Material for this task:
• • •

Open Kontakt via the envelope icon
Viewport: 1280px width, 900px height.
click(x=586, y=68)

• • •

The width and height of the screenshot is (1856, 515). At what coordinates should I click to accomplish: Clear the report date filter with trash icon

• • •

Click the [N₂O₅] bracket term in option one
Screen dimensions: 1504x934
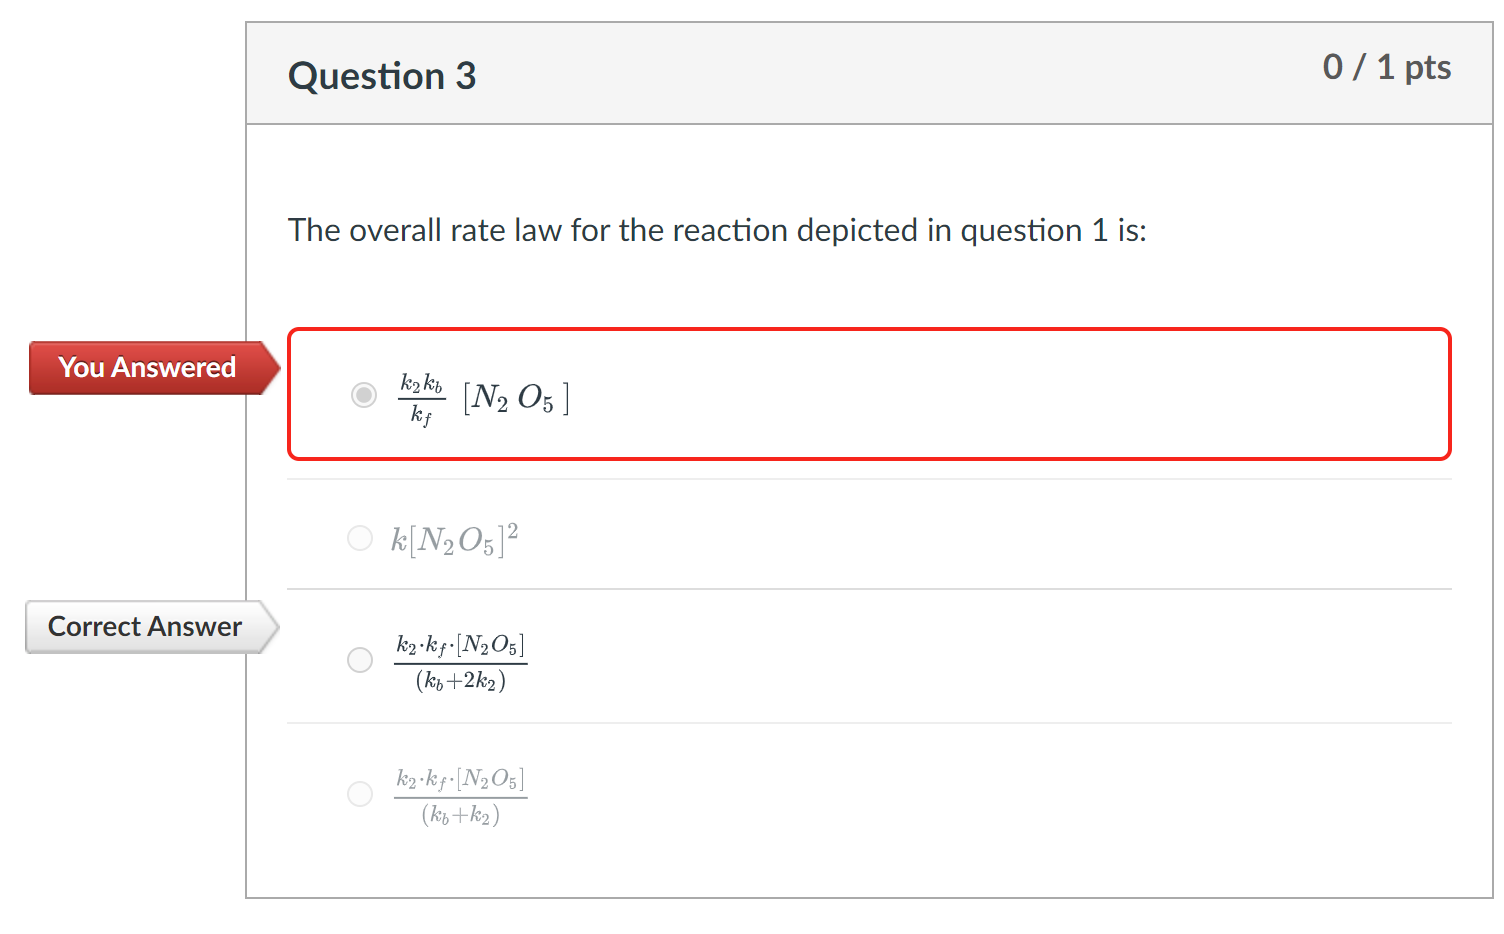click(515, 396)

• • •

Scan the material above for the string "icon" and return the lines that hold it.

Completed task:
Open Kontakt via the envelope icon
The width and height of the screenshot is (1856, 515). At what coordinates should I click to accomplish: Clear the report date filter with trash icon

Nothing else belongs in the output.